Quick question : Say I have an application, residing on a volume with a capcity of 7 TB.

the application makes 2000 iops in total, so that makes it less than 500 iops/tb and it shall be estimated  to reside on the "value" tier.

say this is an application database with lots of static data and a segment of highly consumed data which needs  low latency because those database queries are affecting front end user experience within the application.

according to the io density perspective, this application will be estimated for "value" tier, which will result in the volume residing say on a low performance sata aggregate and queries will have high latency, ending with bad user experience.
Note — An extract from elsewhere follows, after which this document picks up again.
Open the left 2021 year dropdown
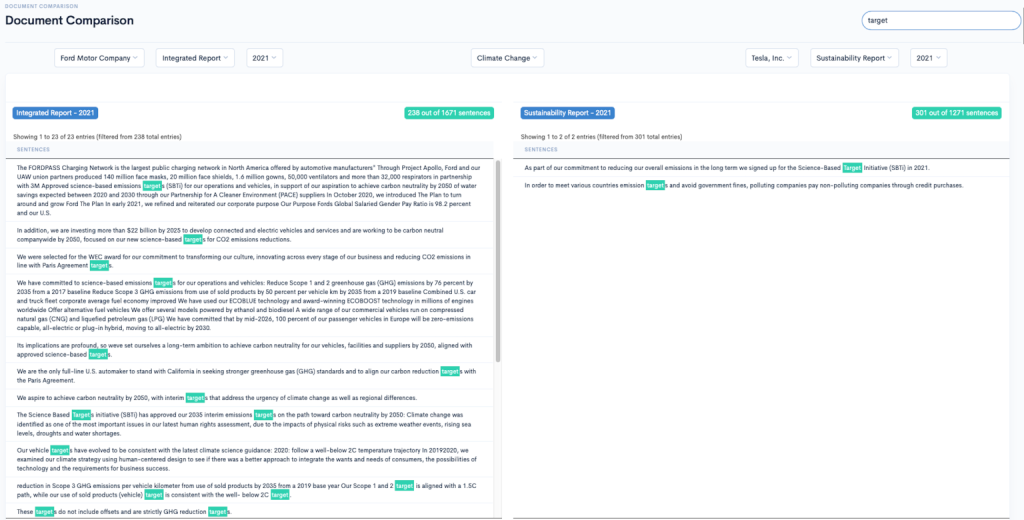Image resolution: width=1024 pixels, height=520 pixels. pyautogui.click(x=264, y=58)

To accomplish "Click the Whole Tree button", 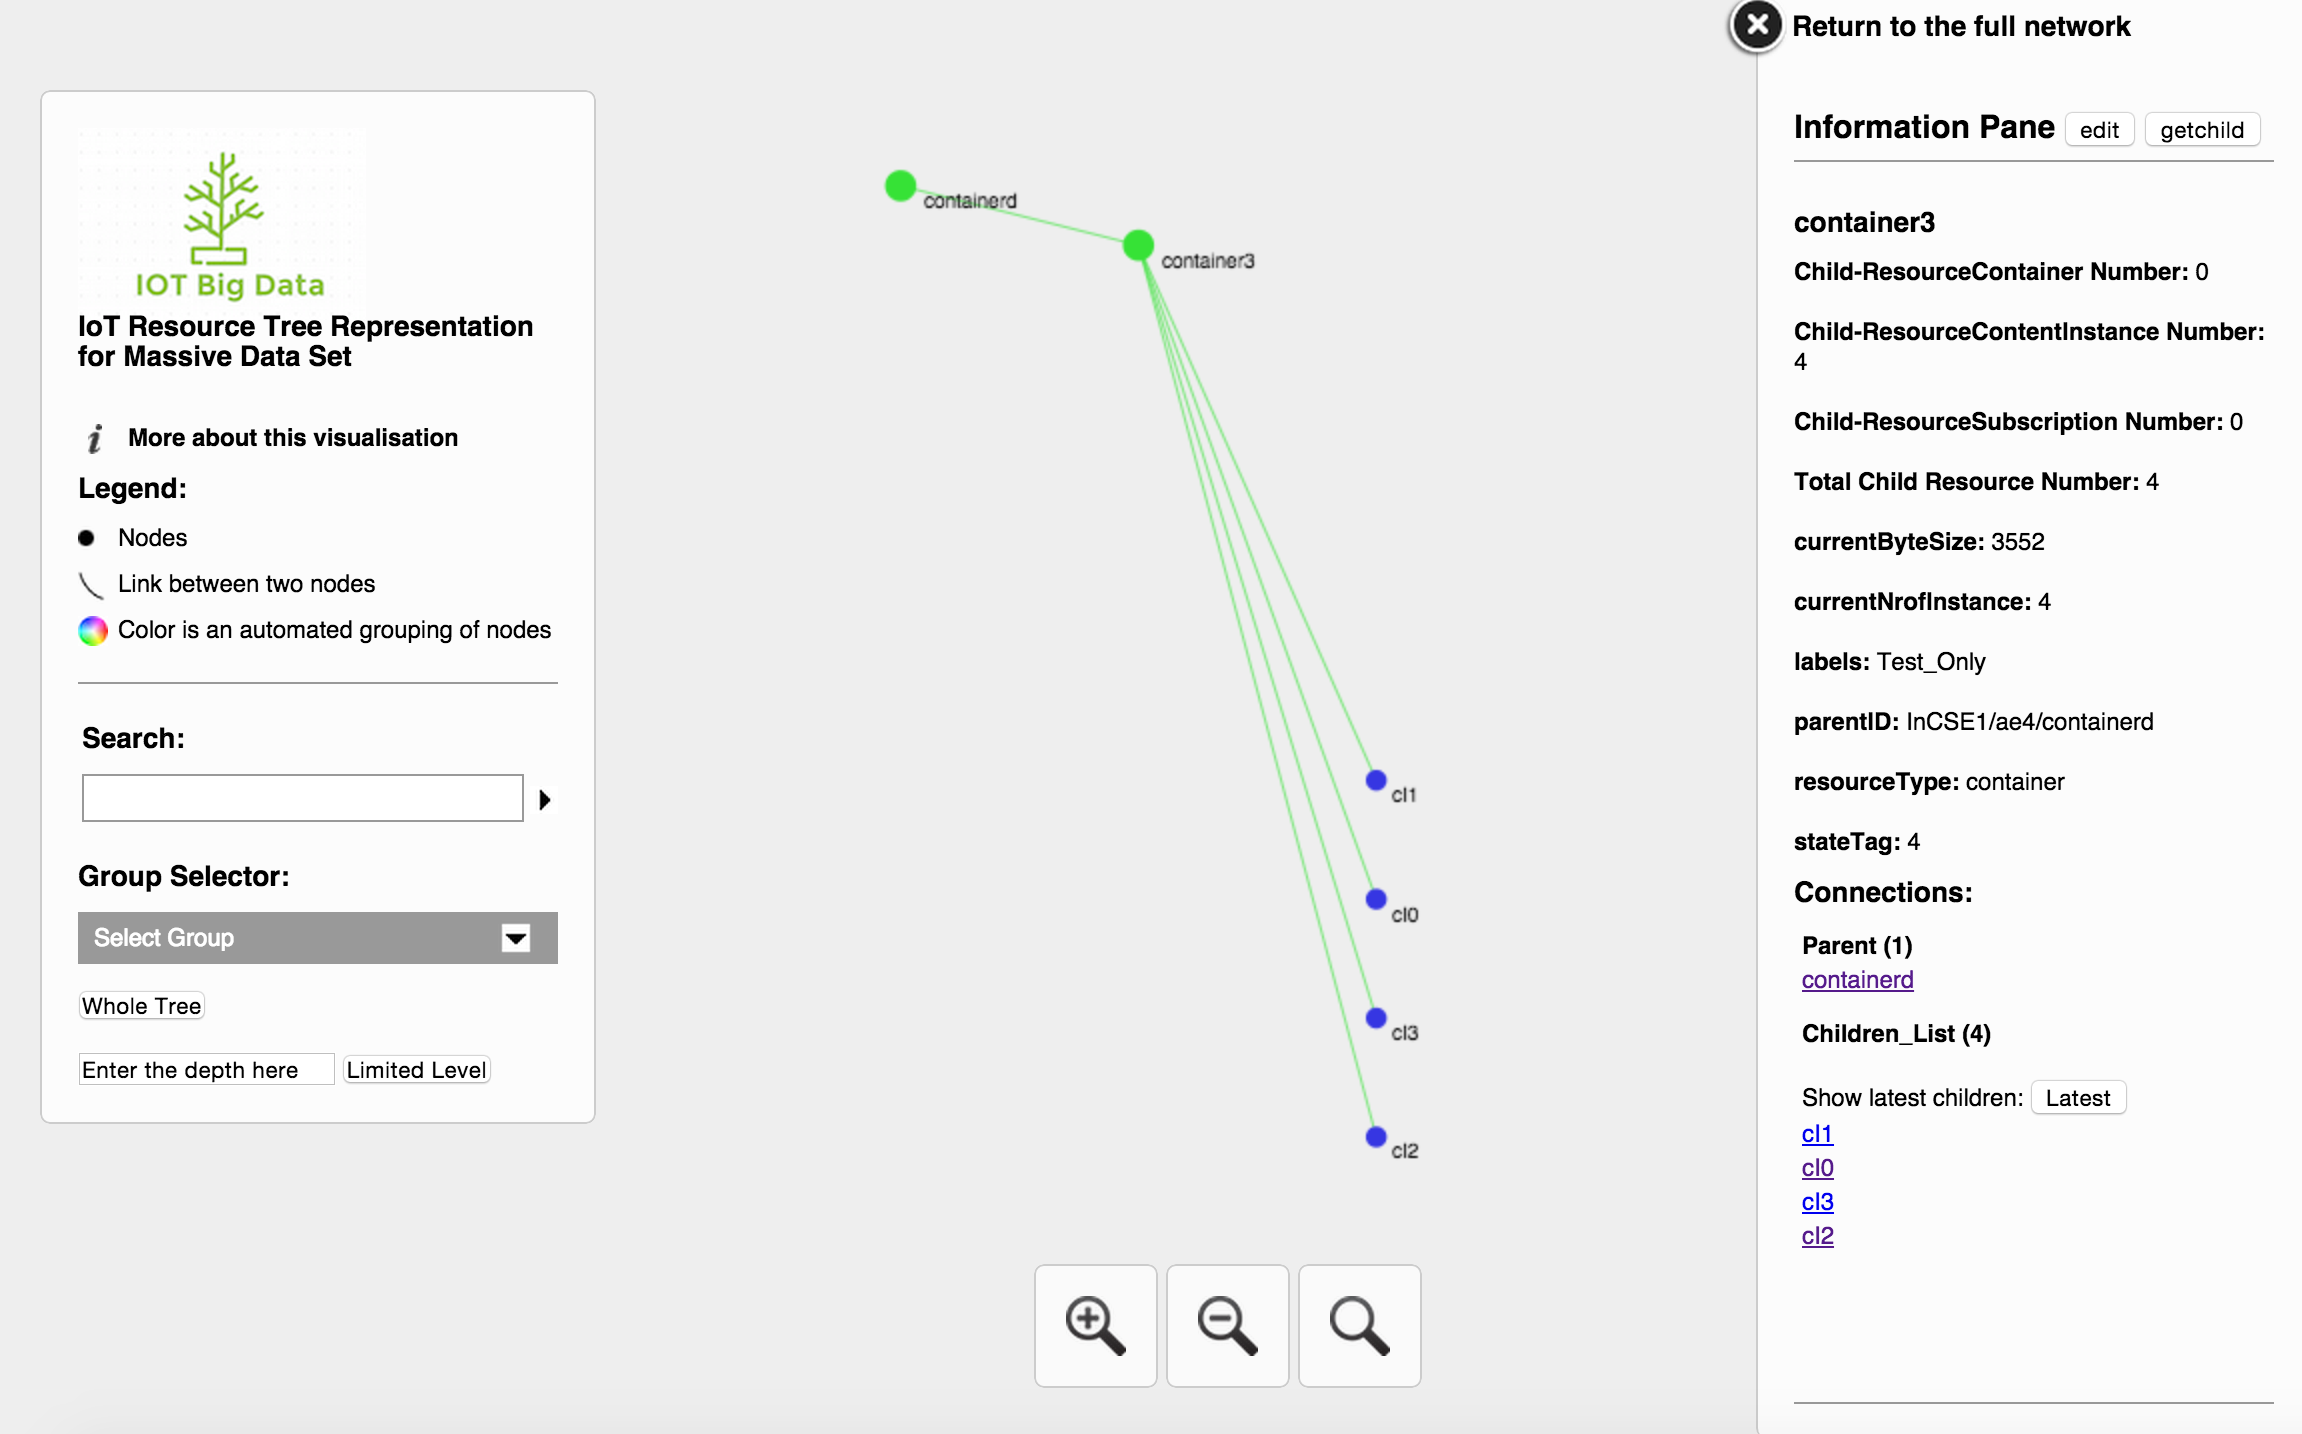I will pyautogui.click(x=142, y=1004).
How do i deal with cases like these?

Thanks,

Alon

@aham_team

 

My team has brought up this same scenario. In our case, we are going to use some type of tagging method (IE CMDB, VMWare, Volume, etc etc) to denote a specific workload as needing to be statically placed in a particular tier.

 

Also, from a technical side. You can still put FlashCache into your Value tier to provide that minimal amount of flash needed to suffice that and other workloads of the similar type. Meaning, where you have workloads that are mainly static, but have a small bit of hot activity, a cache would help deliver the needed performance without needing to move it up into the Performance/Extreme tier.

Member

Hi Alon,

 

The question you pose is a fair one and one that I think many people will likely have.  The bottom line is that although the model I describe above is primarily focused on IOPS/TB, I am also considering expected IO response time when building the service levels (and the physical storage infrastructure behind it).  The same elements I mention about the storage system that can affect throughput (controller, cache, disk type, etc.) also affect how fast this IO can be serviced and thus, they directly affect IO latency.  Thus, each service level does indeed have a latency SLO target and this is calculated based on several assumptions and/or observations of the workload that we intend to serve.  In the case of the Value tier that we built internally, the latency target is 4ms even though the back-end disk technology is based on NL-SAS drives.  How can we achieve this?  Well the answer is simple, we leverage the right mix of controller type and FlashCache (this obviously assumes some amount of IO concurrency and a cache friendly workload).  Also keep in mind that QoS itself is keeping things in check so that the system does not get overrun with rouge workloads.

 

All that said, if your workload requires an even lower IO latency or an extremely consistently low IO latency then your workload probably needs to be bumped up a tier or two even if their IO density does not seem to justify it from a pure throughput perspective.  These exceptions do exist and we have seen them (even if in our environment they are rare).

 

 

 

I hope this helps.  Thanks for your comment and question.

 

Regards,

Eduardo

HI Eduardo

 

Sorry to drag an old post up , but we are currently looking into building a very similar storage stack ( AFF's are inbound to add the Extreme tier we are currently missing ) based around IO Density.

 

We have OCI , but im really struggling to get hold of the IO Density report you keep referring to - 

 

`NetApp OnCommand Insight’s aggregated IO Density report `

 

Is this an off the shelf report we can get as it doesnt appear to be included in a new deploy of OCI. Ive maanged to get hold of some reports but im not sure they are giving the info you are referring to on the report you used.

 

Do you have screenshots of what this report looks like or how I should be looking to get hold of it ?

 

Great post and podcast btw

 

Andy

 I think in order to get access to the IO Density reports, you need to go through the Service Design Workshop with NetApp.  Check with your account rep, I know we found the workshop extremely useful.